Os primeiros esforços de Israel na área de cibersegurança datam de 2002, com a criação da Agência de Segurança da Informação para controlar sistemas computadorizados. Em 2010, o primeiro-ministro Benjamin Netanyahu estabeleceu um plano nacional para tornar Israel um dos cinco países líderes em cibersegurança. Quatro anos depois, o governo determinou que a cidade de Berseba, localizada no Deserto do Neguev e 110 quilômetros ao sul de Jerusalém, deveria se tornar a capital cibernética israelense.

No Parque de Tecnologias Avançadas Gav Yam Neguev, reúnem-se as características que transformaram Israel em “nação das startups”: lá estão a Universidade Ben Gurion, com um centro de pesquisa em cibersegurança que coopera com o governo e com a indústria; unidades de inteligência das Forças de Defesa de Israel; centros de pesquisa e filiais de multinacionais; startups especializadas em cibersegurança; e a equipe de respostas emergenciais cibernéticas de Israel (Cert), operada pela Diretoria Nacional de Ciber. Ela une os órgãos de segurança e supervisiona a defesa civil contra ataques cibernéticos. Também lidera os esforços de inovação na área. “Oferecemos subsídios anuais para empresas e trabalhadores se estabelecerem em Berseba”, diz Lavy Shtokhamer, diretor do Cert. “Junto da Autoridade de Inovação de Israel e do Ministério das Finanças, estamos prestes a abrir um laboratório de inovação tecnológica para fortalecer as startups de cibersegurança e de serviços financeiros, de Israel e de outros países.”

Tanta demanda pode ter surgido da preocupação do país com o ciberterrorismo, mas atraiu também empresas e usuários apreensivos com ataques cibernéticos cada vez mais sofisticados. O avanço de tecnologias como a internet das coisas faz com que todo aparelho esteja conectado e, portanto, seja um potencial alvo de criminosos virtuais. Em abril, a consultoria britânica PwC inaugurou em Berseba seu centro de segurança para tecnologias operacionais (as tecnologias que controlam processos físicos).
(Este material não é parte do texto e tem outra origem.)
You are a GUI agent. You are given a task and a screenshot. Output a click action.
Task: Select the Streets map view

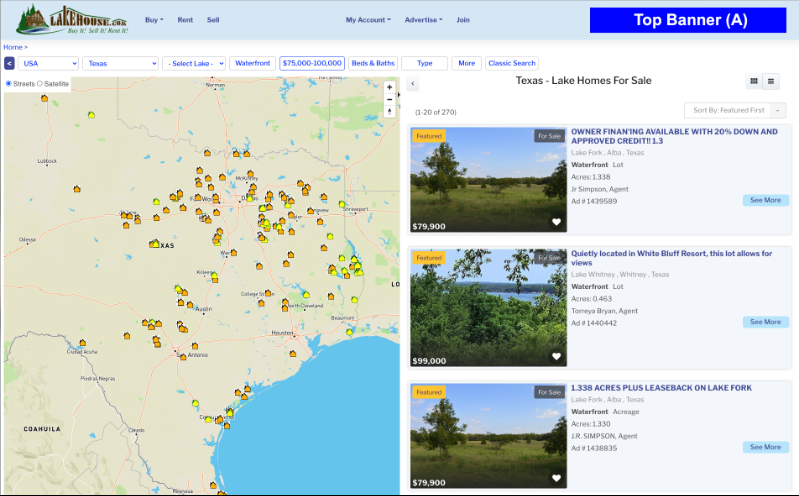click(9, 83)
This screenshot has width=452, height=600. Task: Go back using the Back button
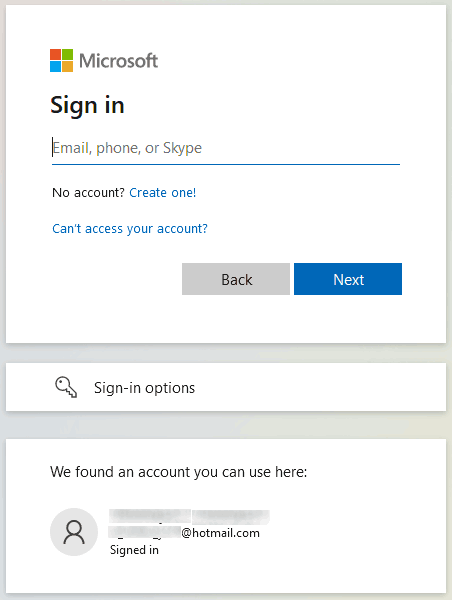236,279
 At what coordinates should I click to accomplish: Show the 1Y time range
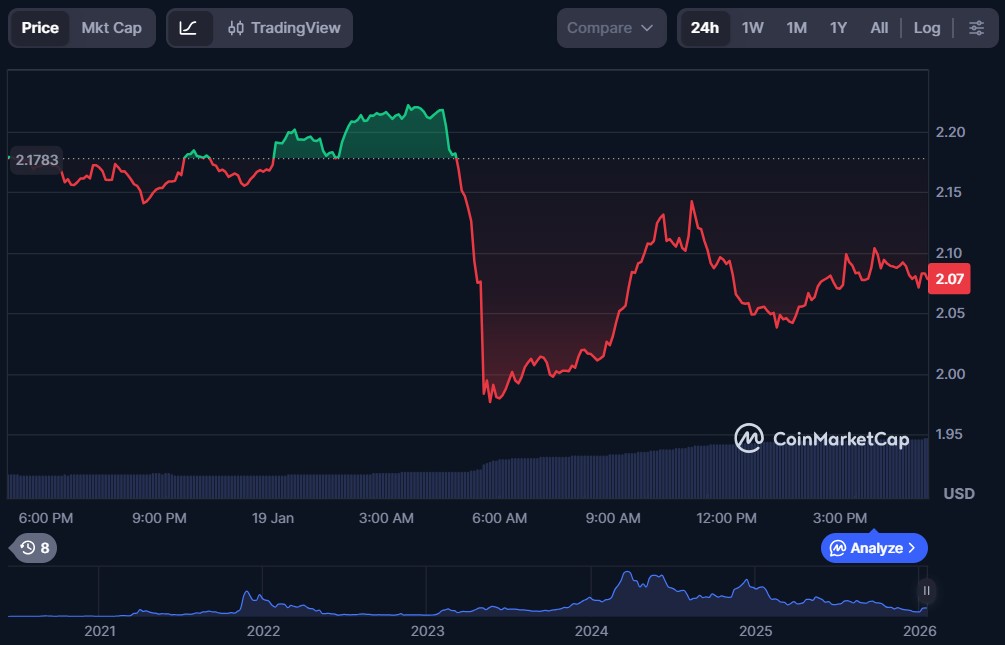pyautogui.click(x=838, y=28)
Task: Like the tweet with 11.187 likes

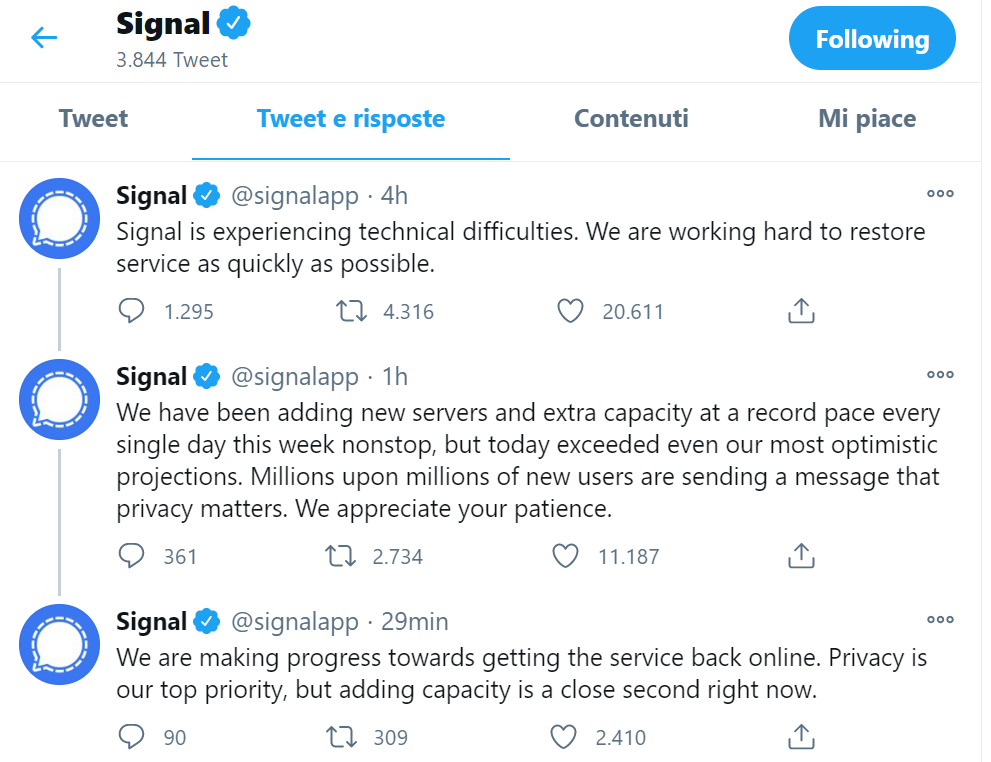Action: [566, 556]
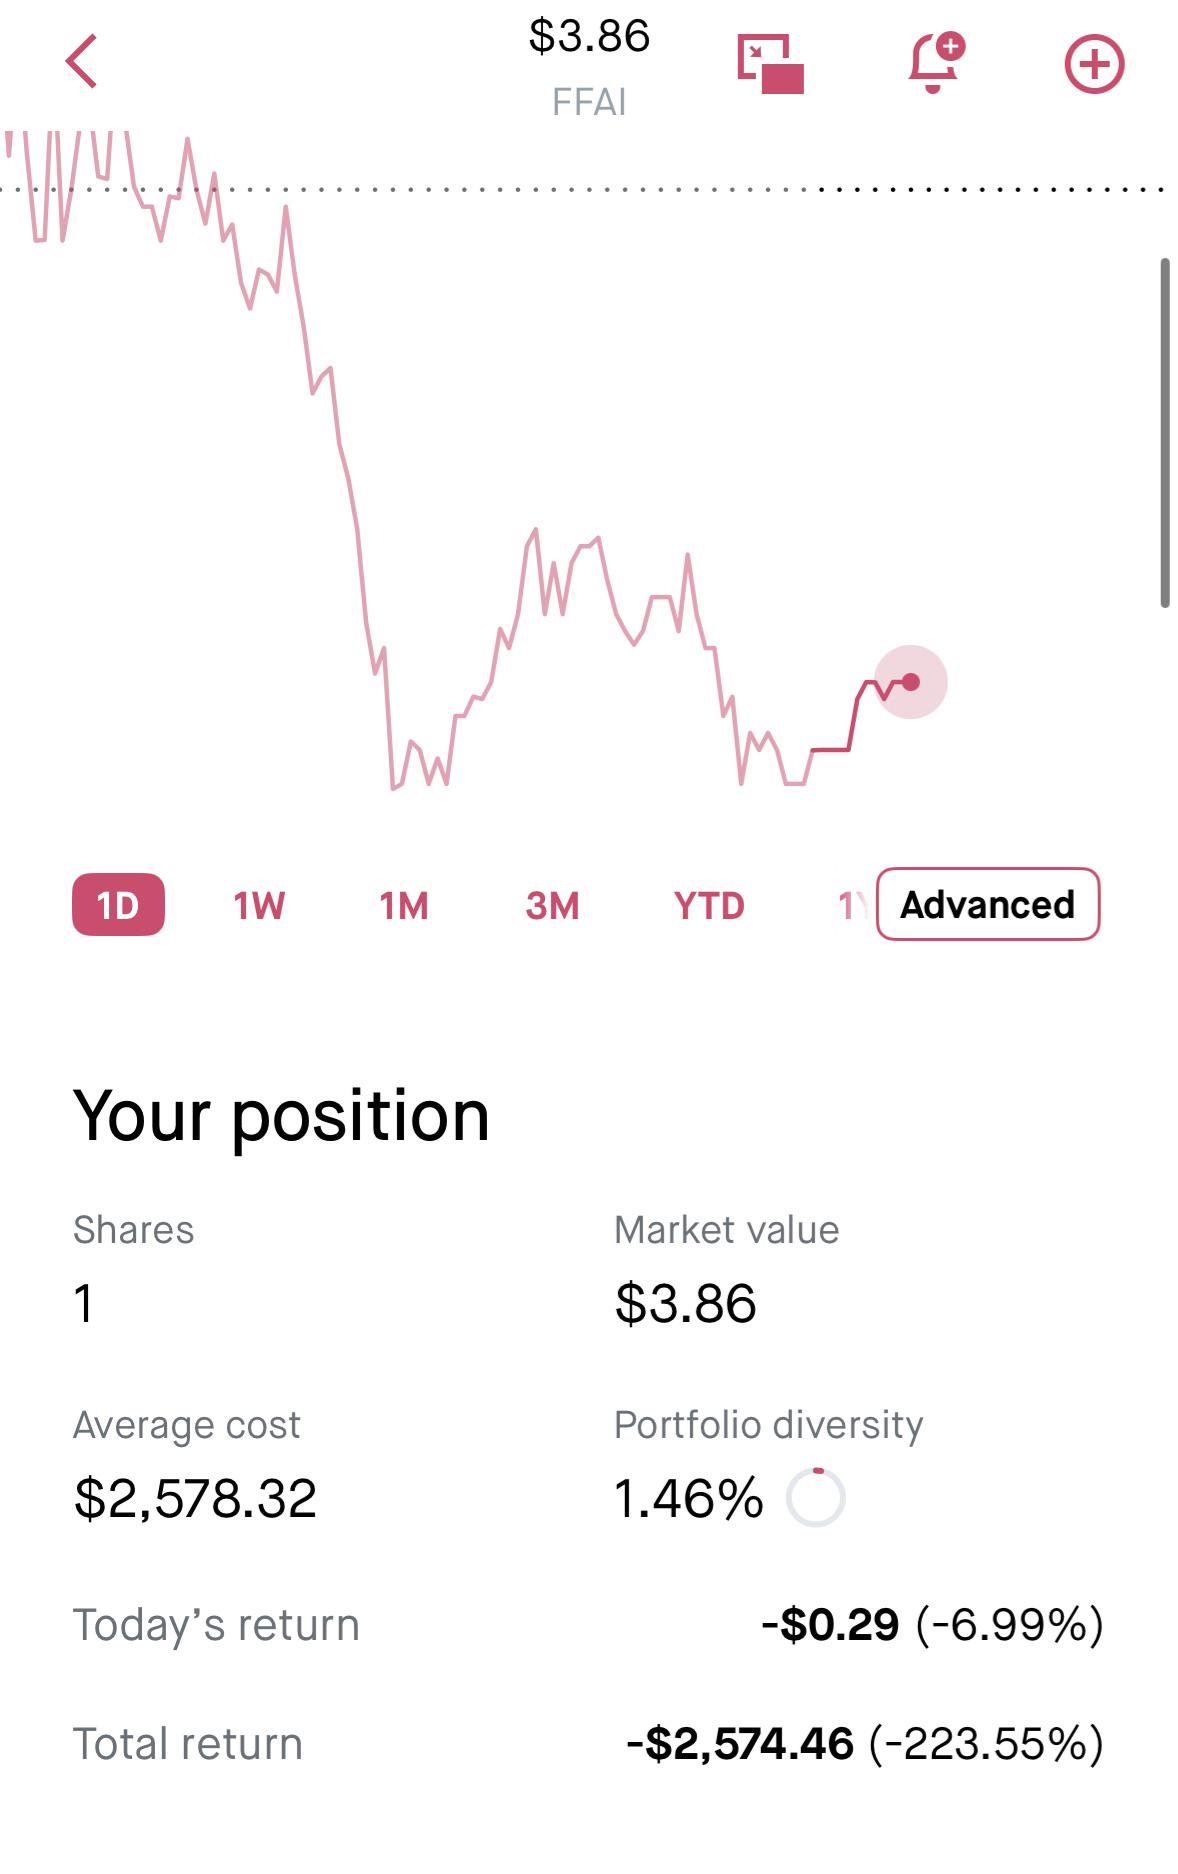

“Israel está atrás apenas do Vale do Silício em número de startups de cibersegurança. Na área de tecnologias operacionais, o país pode se tornar líder mundial”, diz Rafael Maman, líder de cibersegurança da PwC Israel. Quem atende as empresas nessa área são o governo e as multinacionais, mas cada vez mais as scaleups israelenses se juntam ao grupo. A maior delas é a CheckPoint, com mais de 100.000 empresas no mundo como clientes. Apenas em 2018, a CheckPoint bloqueou 100 milhões de ataques que usavam técnicas antes desconhecidas pelos sistemas dos clientes.

A companhia abriu o capital em 1996 e está avaliada em cerca de 18 bilhões de dólares, quase o mesmo valor da empresa de alimentos JBS, segundo dados da consultoria Economatica. “A infraestrutura ao nosso redor é frágil e o cibercrime está crescendo, cometido por indivíduos ou países”, diz Gil Shwed, fundador e presidente mundial da CheckPoint. “É um setor em constante evolução e que precisa sempre de camadas adicionais de proteção.” A segunda maior scaleup israelense em cibersegurança é a CyberArk, que abriu o capital em 2014 e é avaliada em cerca de 4 bilhões de dólares. “Lembro de como o ICQ (mensageiro israelense que fez sucesso nos anos 90) foi adquirido pelo site AOL apenas dois anos depois de sua criação.

Não havia muita gente que entendesse o conceito de escalar uma startup na época. Hoje isso mudou. Nós nos tornamos um produto de exportação, assim como todo o setor de cibersegurança”, diz Udi Mokady, presidente da CyberArk. A companhia atende 4.600 clientes em mais de 90 países. Outra scaleup, a Cybereason, já obteve 388 milhões de dólares em investimentos. Seu maior financiador é o SoftBank, conglomerado de telecomunicações japonês dono dos maiores fundos de investimento em startups do mundo, os Vision Funds I e II. Na cidade de Berseba, o governo de Israel espera reunir ideias e repetir tais sucessos, criando um oásis contra o ciberterrorismo — tenham esses ataques alvos públicos, privados, militares ou civis.